Gegen ihn laufen keine Ermittlungen, und es gibt keine Indizien, die auf eine
direkte Verwicklung Marinos in die illegalen Geschäfte zwischen Mafia und
römischer Stadtverwaltung hindeuten.
Allerdings
hat der Bericht bereits zum Rücktritt namhafter Beamter geführt (unter ihnen
Liborio Iudicello, Generalsekretär der Stadtverwaltung), und der Präfekt
fordert die Auflösung des Bezirksrates von Ostia (dem römischen
Touristikhafen), wo eine systematische Verflechtung von Mafia und Verwaltung zu
existieren scheint. Wie weit das manchmal gehen konnte, zeigt das Beispiel des
früheren technischen Leiters der Bezirksverwaltung von Ostia, der sich heute in
Haft befindet: Er soll sich – laut Bericht der italienischen Nachrichtenagentur ANSA – den Behindertenausweis eines
örtlichen Mafiabosses ausgeborgt haben, um damit gesperrte Straßenflächen zu
befahren.
Der König der Könige
Korruption und Verbrechen hat es in der »Ewigen Stadt«
– wie wohl in den meisten Metropolen dieser Welt – immer gegeben. Dass Rom aber
von einer Mafia beherrscht werde, also einer hierarchisch gegliederten, von
wenigen Bossen geführten Verbrecherorganisation mit weitgehender Kontrolle des
Territoriums und engen Beziehungen zu Politik und Wirtschaft, diese Behauptung
hat als erster der mehrfach mit Preisen ausgezeichnete Investigativjournalist
Lirio Abbate in einem Artikel aufgestellt, der unter dem Titel »I quattro re di
Roma« (Die vier Könige Roms) im Dezember 2012 in der WochenzeitschriftL’Espresso veröffentlicht
wurde.
Die vier »Könige« – mächtige Bosse skrupelloser
Verbrecherclans – hätten die Stadt, so Abbate, unter sich aufgeteilt, steuerten
das Drogengeschäft, trieben Schutzgelder ein, gewährten Kredite zu
Wucherzinsen, investierten in die legale Wirtschaft und favorisierten
befreundete Unternehmen bei der öffentlichen Auftragsvergabe. Anfang 2012,
schrieb Abbate, hätten die vier Könige einen Pakt geschlossen, demzufolge es in
Rom zu keinen Mafiamorden mehr kommen dürfe (im Jahr 2011 hatte es noch elf
solcher Verbrechen gegeben).
Die diversen Geschäfte, die in dieser Zeit
hervorragend liefen, sollten nicht durch polizeiliche Ermittlungen gestört
werden. 2012 kam nämlich ein neuer Generalstaatsanwalt nach Rom, Giuseppe
Pignatone, der in der Vergangenheit beachtliche Erfolge im Kampf gegen die
sizilianische Cosa Nostra und die kalabrische ’Ndrangheta erzielt hatte.

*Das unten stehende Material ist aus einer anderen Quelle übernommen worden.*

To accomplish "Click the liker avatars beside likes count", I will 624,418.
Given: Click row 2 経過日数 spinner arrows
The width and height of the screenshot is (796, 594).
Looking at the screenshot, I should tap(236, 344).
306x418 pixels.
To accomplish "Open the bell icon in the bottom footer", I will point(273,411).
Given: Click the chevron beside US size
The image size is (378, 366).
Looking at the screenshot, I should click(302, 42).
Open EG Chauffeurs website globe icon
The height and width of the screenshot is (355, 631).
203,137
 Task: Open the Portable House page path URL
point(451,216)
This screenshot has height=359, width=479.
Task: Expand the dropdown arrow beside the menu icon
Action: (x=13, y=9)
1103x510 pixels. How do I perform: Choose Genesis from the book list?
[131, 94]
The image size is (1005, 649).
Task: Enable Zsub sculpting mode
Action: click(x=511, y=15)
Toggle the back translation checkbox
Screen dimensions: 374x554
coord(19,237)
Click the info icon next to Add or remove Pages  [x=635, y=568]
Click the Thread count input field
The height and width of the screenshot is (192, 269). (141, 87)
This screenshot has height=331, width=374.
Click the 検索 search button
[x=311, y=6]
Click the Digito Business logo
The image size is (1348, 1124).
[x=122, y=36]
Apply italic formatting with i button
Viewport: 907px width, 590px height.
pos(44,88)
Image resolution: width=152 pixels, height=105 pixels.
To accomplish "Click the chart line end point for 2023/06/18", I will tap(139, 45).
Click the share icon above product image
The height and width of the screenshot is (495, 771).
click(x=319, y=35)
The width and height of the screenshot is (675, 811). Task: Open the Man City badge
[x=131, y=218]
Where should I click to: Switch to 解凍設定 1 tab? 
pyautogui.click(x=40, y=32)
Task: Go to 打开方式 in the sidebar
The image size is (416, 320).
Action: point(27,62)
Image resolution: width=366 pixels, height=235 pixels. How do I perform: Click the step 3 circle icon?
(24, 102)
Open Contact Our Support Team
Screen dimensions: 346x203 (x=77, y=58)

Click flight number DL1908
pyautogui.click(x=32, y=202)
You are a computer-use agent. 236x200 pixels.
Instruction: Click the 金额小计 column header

Pignatone ließ sich vom scheinbaren Frieden in Rom nicht beirren und begann
systematisch gegen die »Mafia Capitale« (die Mafia in der Hauptstadt) zu
ermitteln. Im Dezember 2014 ließ er 37 Personen festnehmen.
Unter den Verhafteten war auch Massimo Carminati, der
»König der Könige«. Geboren 1958 in Mailand, kam er in den frühen siebziger
Jahren mit seiner Familie nach Rom. Mit 14 ging er nach eigenen Worten mit der
Pistole zur Schule.³ Mit 17, als Schüler des Gymnasiums Federigo Tozzi im
römischen Bezirk Monteverde, lernte er die Kameraden kennen, die zwei Jahre
später zu den Mitbegründern der Nuclei Armati Rivoluzionari gehörten. Die
neofaschistische Terrororganisation war unter anderem verantwortlich für den
Bombenanschlag auf den Bahnhof von Bologna im Jahr 1980. Damals wurden 85
Menschen getötet und 200 verletzt. Es war das schwerste Attentat der »bleiernen
Jahre« in Italien.
Massimo Carminati (2015), der »König der Könige« |
Zu
Carminatis Biographie gehört auch ein kurzer Aufenthalt im Libanon, wo er im
Bürgerkrieg auf seiten der Falangisten kämpfte. Während des Massakers in den
palästinensischen Flüchtlingslagern Sabra und Schatila, das im September 1982
von falangistischen Milizen verübt wurde, war Carminati nach eigenen Angaben
bereits wieder in Italien. Was ihm aber viel Respekt innerhalb und außerhalb
des römischen Verbrechermilieus einbrachte, war seine Nähe zur
berühmt-berüchtigten »Banda della Magliana«, einer in Rom und Umgebung aktiven
Gangsterclique, deren Name mit vielen – zum Teil unaufgeklärten –
Kriminalfällen der siebziger und achtziger Jahre in Verbindung gebracht wird.
Darunter
die Ermordung des Journalisten Mino Pecorelli, bei der Carminati des Mordes
beschuldigt und der damalige Regierungschef Giulio Andreotti als Drahtzieher zu
24 Jahren Haft verurteilt wurde – beide wurden in letzter Instanz
freigesprochen. Zudem der Mord am italienischen Bankier Roberto Calvi, vom bis
heute ungeklärten Verschwinden der fünfzehnjährigen Emanuela Orlandi aus dem
Vatikan bis zur bewussten Irreführung der Ermittler nach dem Massaker von
Bologna. 1981, bei einem Fluchtversuch nach seiner ersten Verhaftung, traf ihn
ein Schuss aus der Pistole eines Polizisten. Er verlor sein linkes Auge.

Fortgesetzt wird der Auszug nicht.